He heard himself. Jesus, motormouth, why did you say that?
"I shouldn't have said that," he said quickly. "My brain isn't functioning. All that proves is that Israel manufactures a lot of ammunition. It's unlikely that Mossad Special Task shooters would use traceable ammunition on a job like this."
"Probably not," Masterson agreed. "But now that I think about it, I don't think that Israeli involvement in this should be dismissed out of hand."
"On the other hand," Castillo went on thoughtfully, "since so much Israeli ammo is around, so readily available, maybe Mossad would use it. Why not?"
"Which appears to point right back to Jean-Paul Lorimer and his connections with the French," Masterson said, "as the key to this."

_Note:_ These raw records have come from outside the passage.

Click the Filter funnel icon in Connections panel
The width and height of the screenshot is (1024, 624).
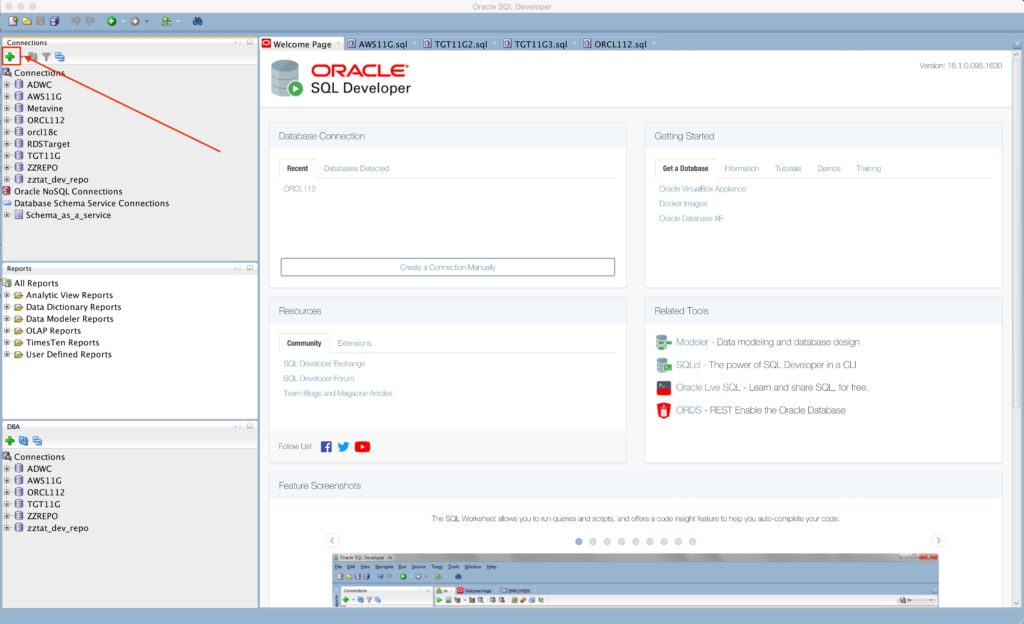pos(46,57)
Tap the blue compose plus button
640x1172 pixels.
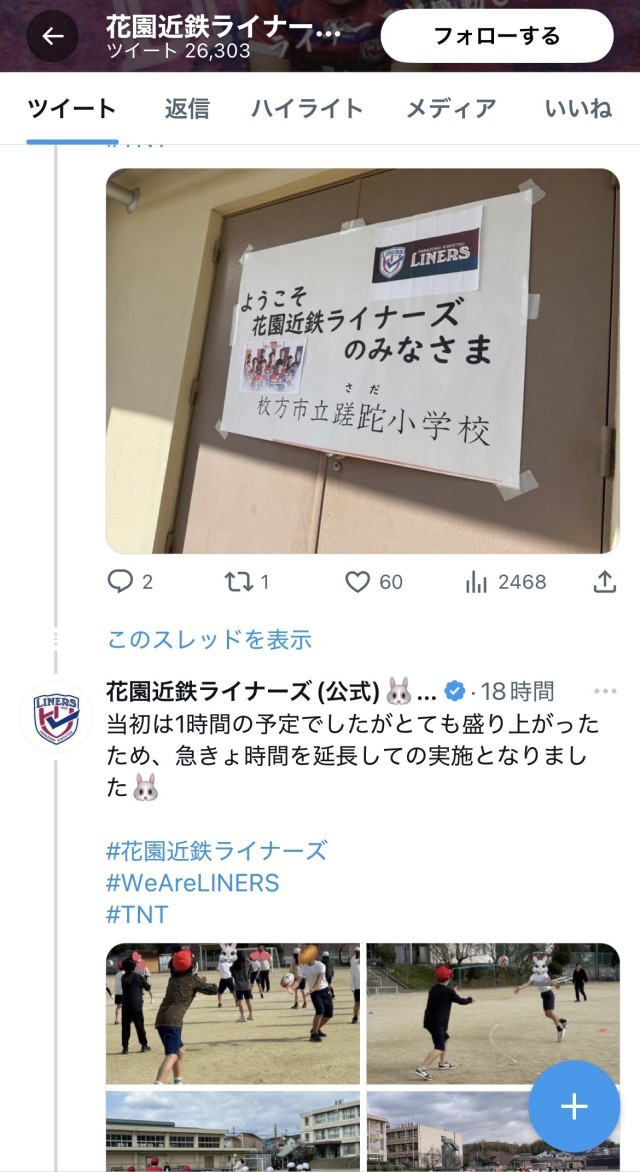[x=574, y=1105]
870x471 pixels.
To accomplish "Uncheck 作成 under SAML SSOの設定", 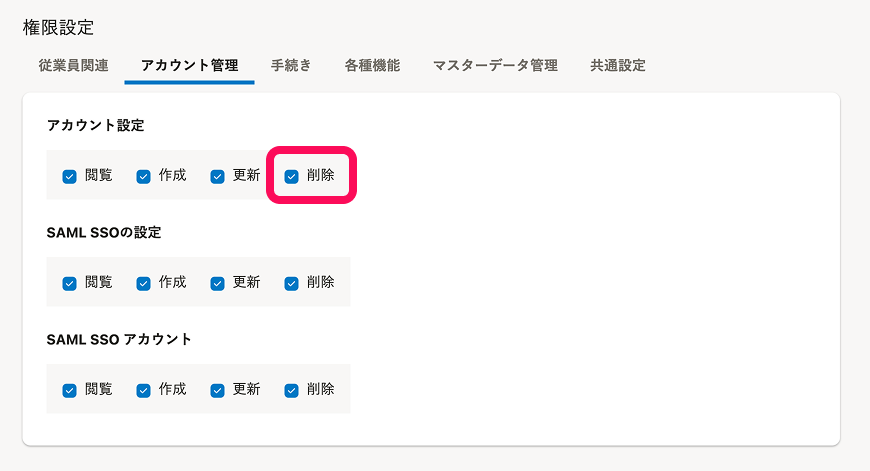I will [x=144, y=284].
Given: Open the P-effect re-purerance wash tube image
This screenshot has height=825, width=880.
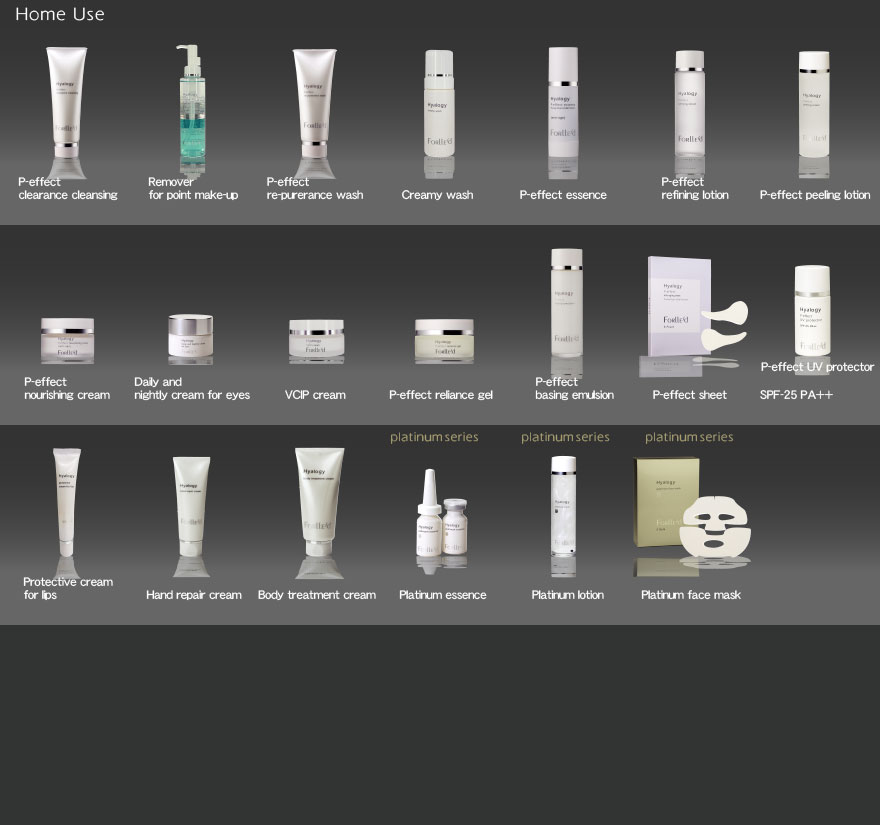Looking at the screenshot, I should (321, 100).
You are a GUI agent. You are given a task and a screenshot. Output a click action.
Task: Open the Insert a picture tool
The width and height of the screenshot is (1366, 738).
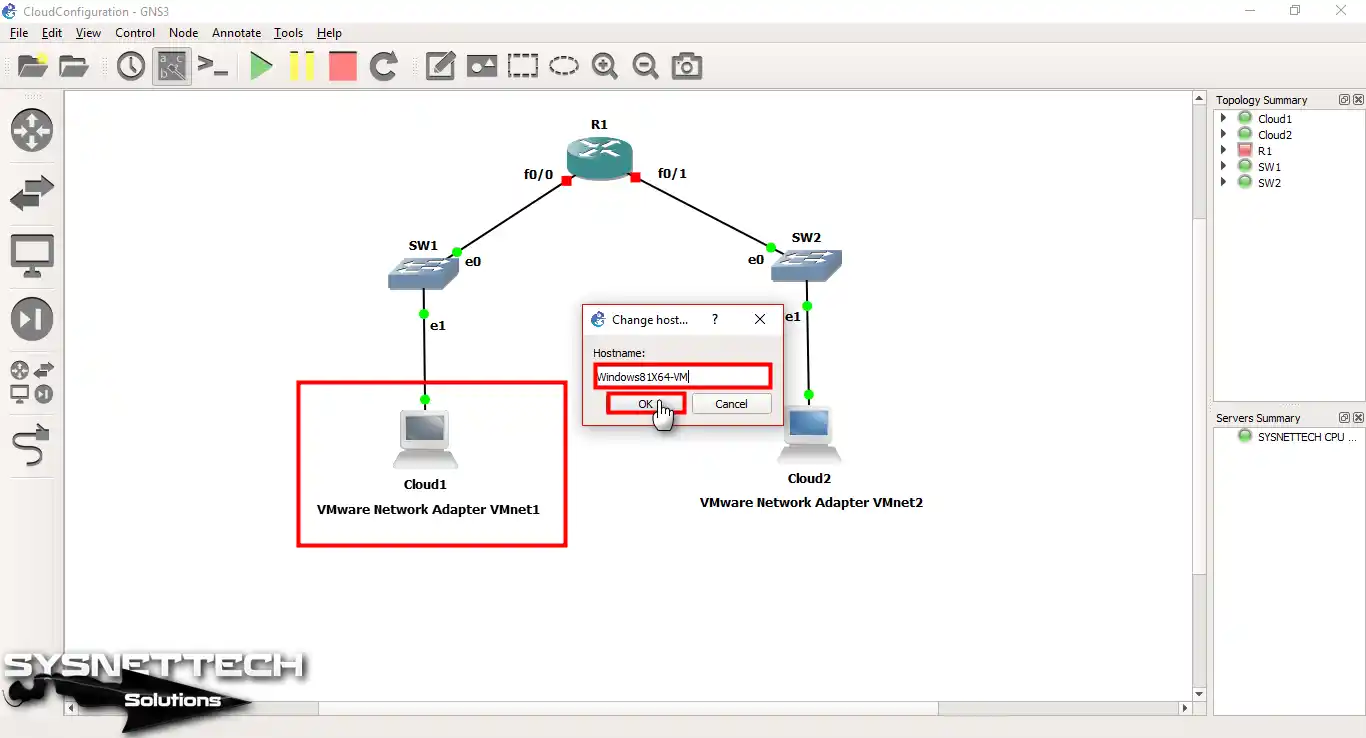pyautogui.click(x=481, y=66)
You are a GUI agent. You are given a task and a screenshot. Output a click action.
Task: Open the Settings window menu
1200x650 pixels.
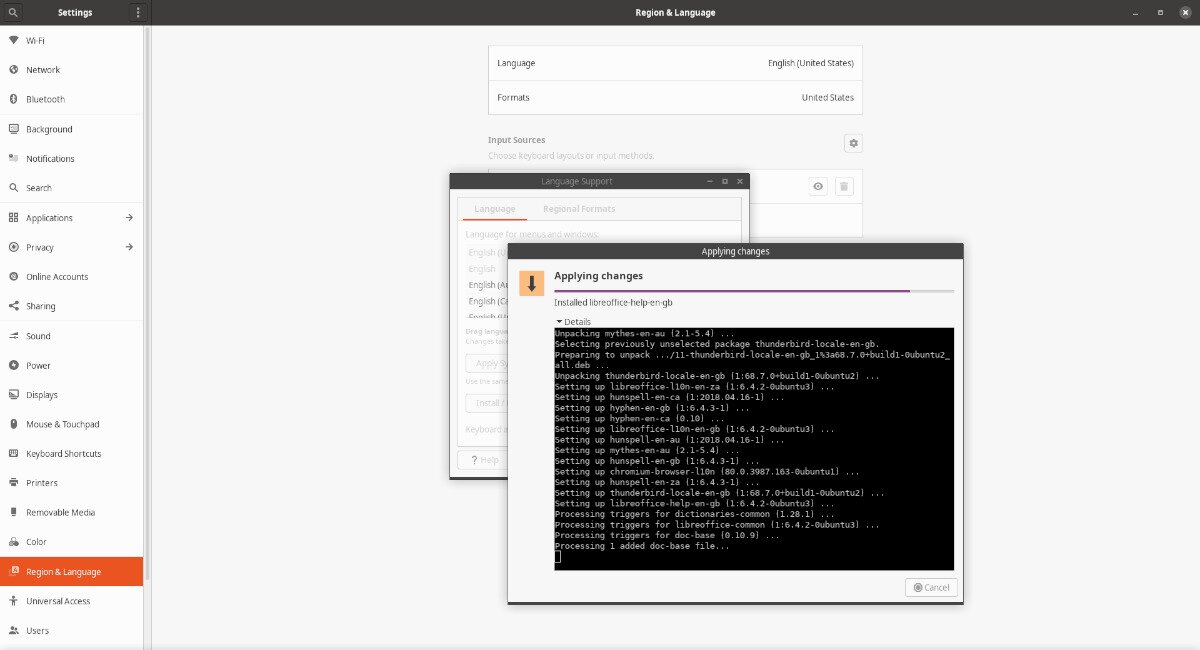point(138,12)
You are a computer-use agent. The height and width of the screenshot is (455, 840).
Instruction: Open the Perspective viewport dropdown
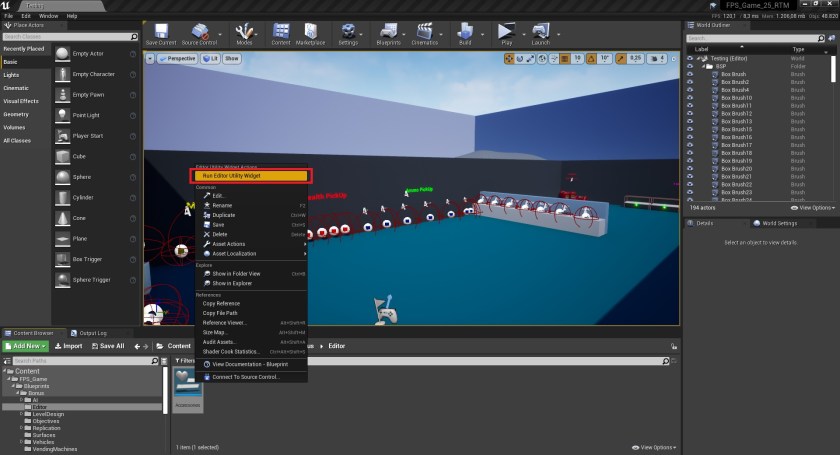click(x=177, y=59)

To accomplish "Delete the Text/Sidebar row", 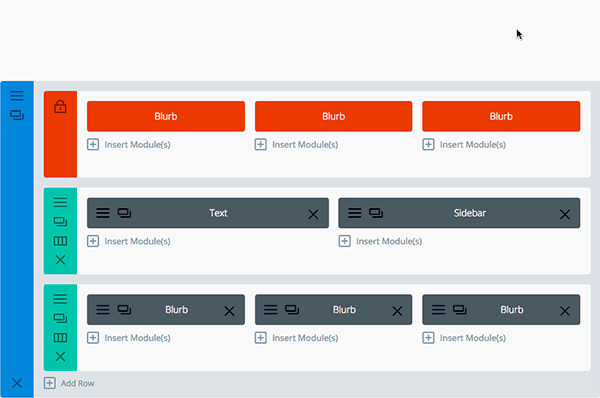I will [x=60, y=260].
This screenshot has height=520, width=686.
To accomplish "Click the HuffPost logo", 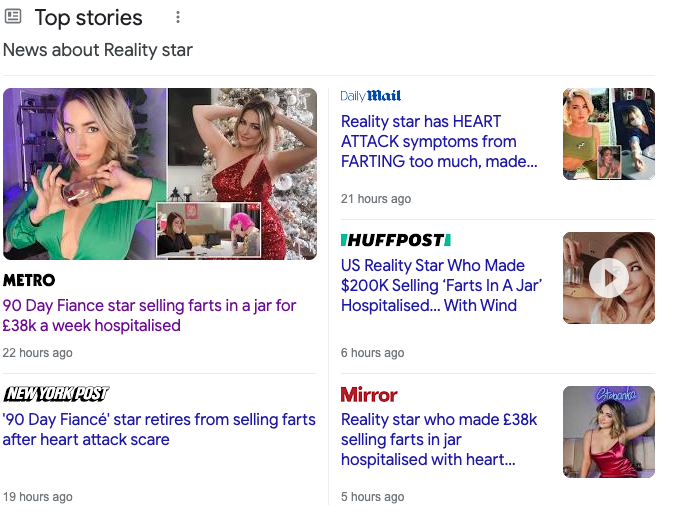I will 396,240.
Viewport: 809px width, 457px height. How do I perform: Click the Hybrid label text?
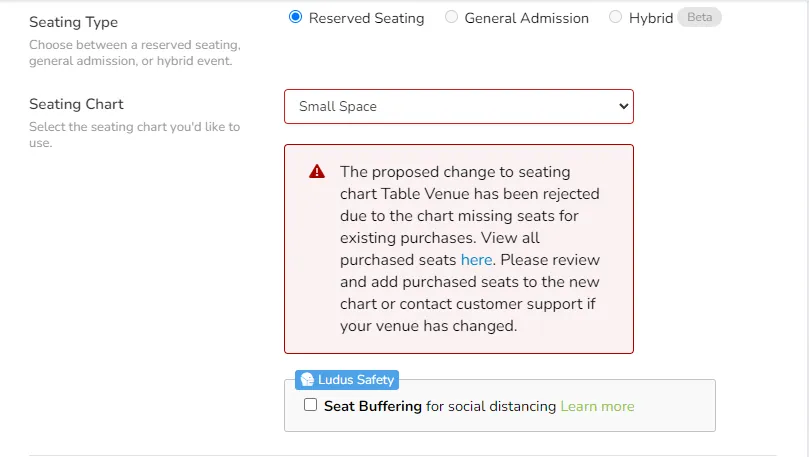pos(651,18)
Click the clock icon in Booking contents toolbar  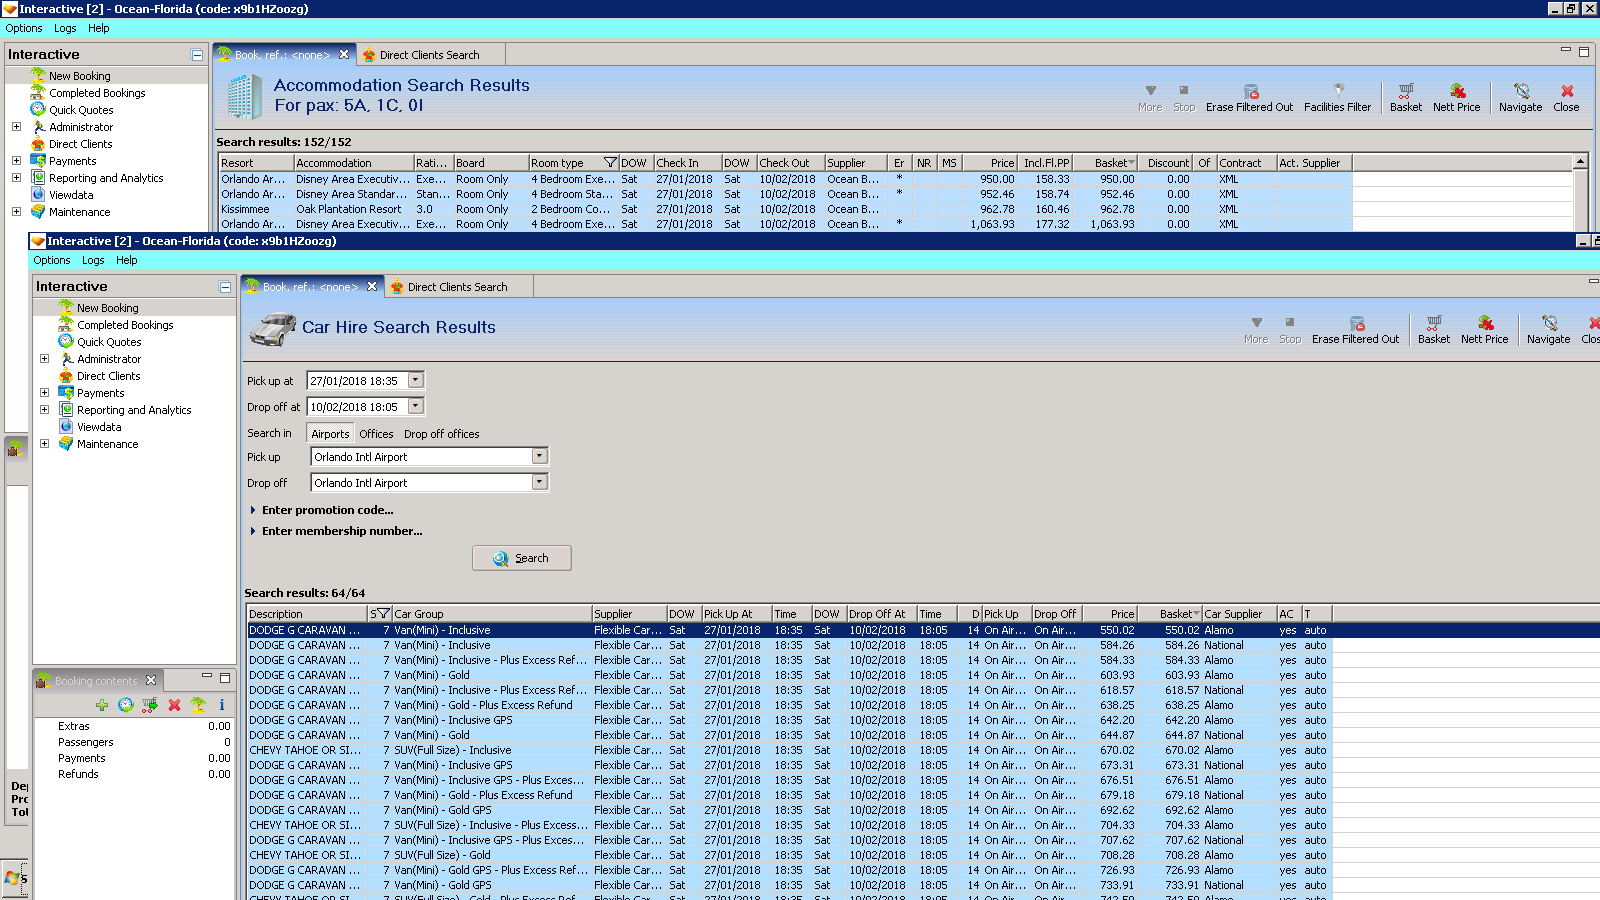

"Yes, sir, it looks that way. With a little bit of luck, I should be in Paris before our embassy closes tomorrow. Not that the embassy being closed matters. The CIA station chief will just have to give up his cinq a sept."
Masterson chuckled. "You have been in Paris, haven't you?"
"Yes, sir."
"What the hell is a sank… whatever you said?" Fernando asked.
"You could call it 'recreation on the way home from the office,'" Castillo said, and Masterson chuckled again. "It means five to seven. Something like a noonie in the United States."
Fernando shook his head. Masterson chuckled again.
"How well did you know my son, Mr. Castillo?"
"Not well," Castillo said. "But I liked what I saw."
"And that explains your enthusiasm to find these people?"
"That's part of it, sir. The other part is personal. I also really want to find the people who shot Special Agent Schneider and Sergeant Markham."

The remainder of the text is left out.